Darden Restaurants (NYSE: DRI) shares were 7% lower following the company's fiscal Q1 earnings report which showed the company missing analysts' estimates on the top line but slightly beating on the bottom line. Darden has struggled in 2022 with an 18% YTD loss as it faces a challenging mix of circumstances including a tight labor market, rising food prices, and a consumer that is struggling with inflation.

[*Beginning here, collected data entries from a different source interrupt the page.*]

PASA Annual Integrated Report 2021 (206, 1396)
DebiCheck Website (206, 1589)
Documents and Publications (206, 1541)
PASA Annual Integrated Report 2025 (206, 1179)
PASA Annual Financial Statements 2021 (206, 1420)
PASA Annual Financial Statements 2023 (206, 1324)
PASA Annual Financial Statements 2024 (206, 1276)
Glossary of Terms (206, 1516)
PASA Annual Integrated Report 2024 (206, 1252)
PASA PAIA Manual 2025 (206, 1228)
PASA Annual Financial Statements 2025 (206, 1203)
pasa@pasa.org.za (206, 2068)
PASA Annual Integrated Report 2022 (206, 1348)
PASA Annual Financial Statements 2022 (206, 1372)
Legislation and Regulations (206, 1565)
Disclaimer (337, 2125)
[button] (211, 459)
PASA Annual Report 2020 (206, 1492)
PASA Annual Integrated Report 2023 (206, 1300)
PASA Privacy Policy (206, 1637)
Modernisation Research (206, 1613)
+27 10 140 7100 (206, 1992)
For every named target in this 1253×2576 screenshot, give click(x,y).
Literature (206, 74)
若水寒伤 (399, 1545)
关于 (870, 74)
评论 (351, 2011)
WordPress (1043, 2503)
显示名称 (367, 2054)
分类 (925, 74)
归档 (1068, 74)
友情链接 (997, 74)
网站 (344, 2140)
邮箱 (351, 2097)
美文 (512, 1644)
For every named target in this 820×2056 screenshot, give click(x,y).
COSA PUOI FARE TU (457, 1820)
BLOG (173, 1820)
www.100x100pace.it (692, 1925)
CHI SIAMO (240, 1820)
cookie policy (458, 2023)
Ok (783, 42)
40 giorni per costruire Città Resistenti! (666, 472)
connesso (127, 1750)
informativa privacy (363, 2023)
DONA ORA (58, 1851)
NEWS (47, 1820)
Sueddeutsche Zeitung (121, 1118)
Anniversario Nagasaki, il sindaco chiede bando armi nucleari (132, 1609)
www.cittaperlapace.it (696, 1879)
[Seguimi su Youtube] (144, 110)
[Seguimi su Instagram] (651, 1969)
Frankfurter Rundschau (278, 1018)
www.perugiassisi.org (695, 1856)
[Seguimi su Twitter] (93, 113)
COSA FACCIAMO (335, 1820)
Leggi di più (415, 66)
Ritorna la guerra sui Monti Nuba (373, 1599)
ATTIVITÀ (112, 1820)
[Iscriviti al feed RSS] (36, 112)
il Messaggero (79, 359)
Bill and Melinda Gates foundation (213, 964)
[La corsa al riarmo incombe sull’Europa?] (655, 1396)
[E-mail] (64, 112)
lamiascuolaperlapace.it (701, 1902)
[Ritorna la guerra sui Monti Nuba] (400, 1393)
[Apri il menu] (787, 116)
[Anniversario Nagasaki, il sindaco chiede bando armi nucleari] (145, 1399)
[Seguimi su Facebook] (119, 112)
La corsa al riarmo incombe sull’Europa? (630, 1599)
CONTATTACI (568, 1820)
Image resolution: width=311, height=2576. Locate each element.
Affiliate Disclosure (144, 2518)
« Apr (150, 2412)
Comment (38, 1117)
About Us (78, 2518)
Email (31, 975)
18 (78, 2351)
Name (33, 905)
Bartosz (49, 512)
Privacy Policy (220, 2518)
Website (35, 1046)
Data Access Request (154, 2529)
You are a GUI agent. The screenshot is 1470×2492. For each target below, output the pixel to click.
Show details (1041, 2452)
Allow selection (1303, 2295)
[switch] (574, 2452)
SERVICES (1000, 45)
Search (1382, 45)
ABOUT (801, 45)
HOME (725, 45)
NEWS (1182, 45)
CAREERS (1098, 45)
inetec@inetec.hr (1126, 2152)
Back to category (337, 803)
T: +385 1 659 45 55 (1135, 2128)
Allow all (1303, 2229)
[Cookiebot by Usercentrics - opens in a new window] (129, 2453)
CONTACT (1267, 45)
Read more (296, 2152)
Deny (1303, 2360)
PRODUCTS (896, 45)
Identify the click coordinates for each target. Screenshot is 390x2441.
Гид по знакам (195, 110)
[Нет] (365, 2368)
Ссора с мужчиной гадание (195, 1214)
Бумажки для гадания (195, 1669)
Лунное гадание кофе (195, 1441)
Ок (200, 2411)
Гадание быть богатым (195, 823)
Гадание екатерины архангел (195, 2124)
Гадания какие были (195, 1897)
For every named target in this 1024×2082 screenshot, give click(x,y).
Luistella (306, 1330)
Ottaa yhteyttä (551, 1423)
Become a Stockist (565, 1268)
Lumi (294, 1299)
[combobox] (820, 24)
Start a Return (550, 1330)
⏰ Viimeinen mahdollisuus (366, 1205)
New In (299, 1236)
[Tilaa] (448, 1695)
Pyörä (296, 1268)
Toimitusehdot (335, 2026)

These themes were evident in Darden's recent quarter as the company offers investors insight into the discretionary spending habits of a certain demographic. And, it's clear that they are cutting back on spending due to increased expenditures on areas like food, rent, gasoline, and utilities. Despite these challenges, Darden has to appeal to investors given its attractive valuation and ability to better withstand these adverse conditions than its competitors and smaller operators.
Inside the Numbers
In its fiscal Q1, Darden Restaurants reported earnings per share of $1.56 which was in line with expectations, and revenue of $2.45 billion which fell short of expectations of $2.47 billion. This was a 6% increase in revenue, although some of this was due to promotions. Earnings per share were down about 12% from last year.
Darden's strategy is to draw customers by pricing below its competitors. In essence, it's absorbing some of the higher costs rather than passing them on to customers.
For the quarter, Olive Garden same-store sales were up 2.3% vs expectations of 5.4%. Similarly, LongHorn Steakhouse also missed at 4.2% vs 5.1%. Overall, same-store sales were up 4.2% due to outperformance from fine dining.
The company did reiterate its forecast for 2023 and said that it expects inflation to cool off in the coming quarters. It sees earnings per share between $7.40 and $8. It sees revenue between $10.2 billion and $10.4 billion with same-store sales growth between 4% and 6%. Darden anticipates opening between 55 to 60 new restaurants in 2023.
It also sees inflation of 6% next year with the gap between menu prices and costs narrowing in 2023. If it's wrong about the inflation forecast, then the company would be willing to raise menu prices.